## Exercise
Below are the records; copy each line in which "agent" can be found.

## Dataset extract
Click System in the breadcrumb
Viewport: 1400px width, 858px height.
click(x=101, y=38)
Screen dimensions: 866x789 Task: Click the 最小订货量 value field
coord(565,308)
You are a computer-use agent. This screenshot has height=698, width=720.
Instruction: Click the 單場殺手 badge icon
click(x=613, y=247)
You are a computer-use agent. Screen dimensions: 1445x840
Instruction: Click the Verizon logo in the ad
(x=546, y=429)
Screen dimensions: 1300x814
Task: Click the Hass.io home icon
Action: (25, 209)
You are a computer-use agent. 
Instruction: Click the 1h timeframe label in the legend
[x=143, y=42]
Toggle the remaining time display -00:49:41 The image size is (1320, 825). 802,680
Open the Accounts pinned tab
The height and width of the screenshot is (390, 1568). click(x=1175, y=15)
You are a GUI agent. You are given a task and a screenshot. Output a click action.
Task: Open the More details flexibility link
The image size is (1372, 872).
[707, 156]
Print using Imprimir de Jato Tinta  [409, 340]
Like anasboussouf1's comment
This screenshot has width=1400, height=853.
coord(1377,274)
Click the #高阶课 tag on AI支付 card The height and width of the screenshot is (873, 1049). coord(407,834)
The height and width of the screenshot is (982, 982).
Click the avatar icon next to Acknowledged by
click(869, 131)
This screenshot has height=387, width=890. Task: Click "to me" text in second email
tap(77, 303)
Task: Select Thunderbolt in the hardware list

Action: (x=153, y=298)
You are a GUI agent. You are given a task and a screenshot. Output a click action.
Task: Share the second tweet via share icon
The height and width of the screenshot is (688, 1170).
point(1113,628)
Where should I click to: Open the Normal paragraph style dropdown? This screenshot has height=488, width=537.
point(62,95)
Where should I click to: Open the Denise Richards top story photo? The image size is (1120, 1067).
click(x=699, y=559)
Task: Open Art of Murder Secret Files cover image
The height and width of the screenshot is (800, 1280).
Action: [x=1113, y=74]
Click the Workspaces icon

## Expected answer
You are a computer-use agent. This screenshot has height=698, width=720.
You are a computer-use agent. Screen dimensions: 1445x840
You are a computer-use agent. 
You are a GUI agent. You are given a task and a screenshot. Output a click action.
You are a GUI agent. You are given a task and a screenshot. Output a click action.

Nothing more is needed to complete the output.